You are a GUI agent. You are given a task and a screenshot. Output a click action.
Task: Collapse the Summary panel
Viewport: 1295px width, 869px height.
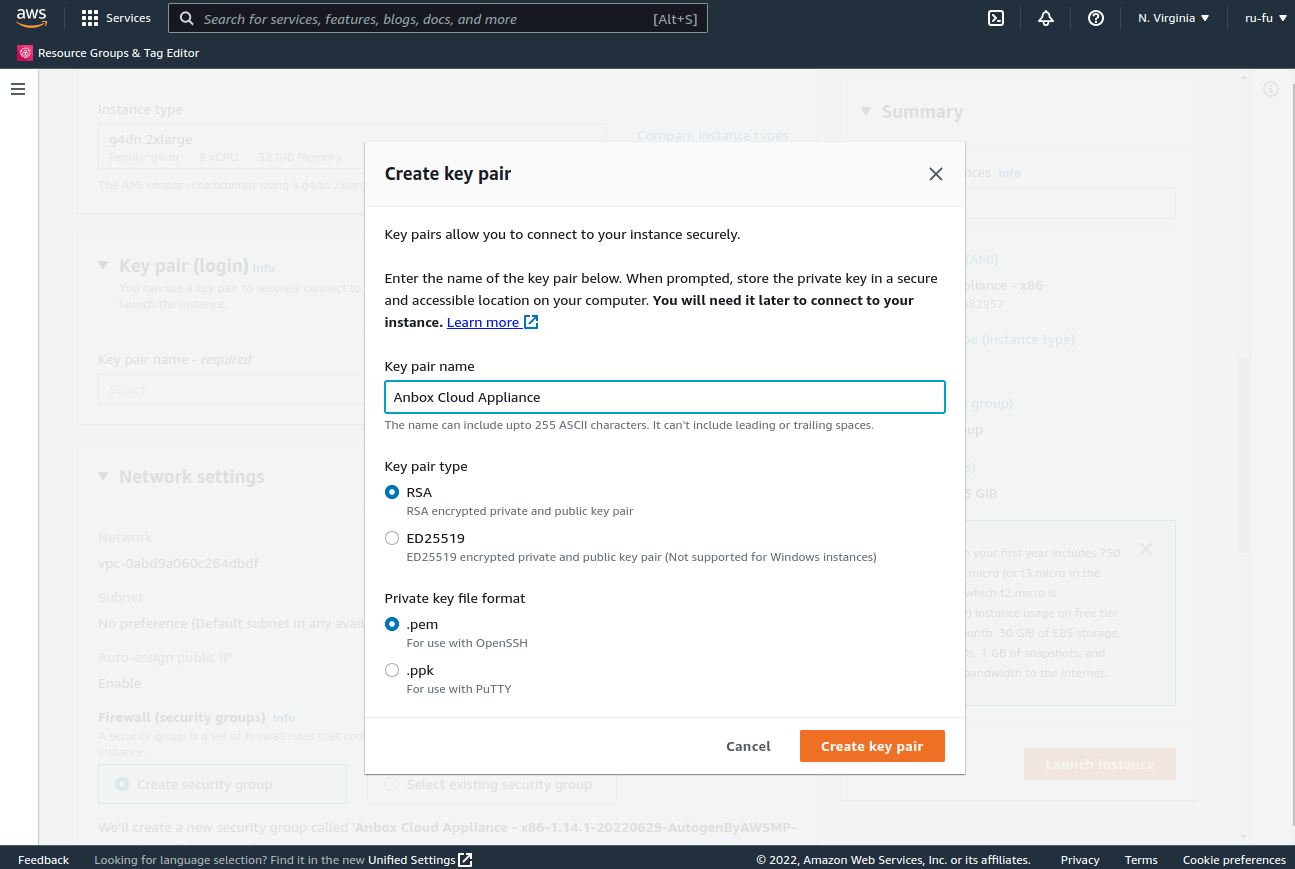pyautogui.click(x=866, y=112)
____________
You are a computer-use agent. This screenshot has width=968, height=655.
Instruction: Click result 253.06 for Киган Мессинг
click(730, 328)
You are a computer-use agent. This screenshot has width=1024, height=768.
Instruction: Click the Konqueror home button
____________
The problem
Of all the entries above, repeat only the lines from the line that has "has width=968, height=655." to the line that has "Instruction: Click the Konqueror home button", both lines included, exactly.

Finished exercise
You are a computer-use agent. This screenshot has width=968, height=655.
Instruction: Click result 253.06 for Киган Мессинг
click(730, 328)
You are a computer-use agent. This screenshot has width=1024, height=768.
Instruction: Click the Konqueror home button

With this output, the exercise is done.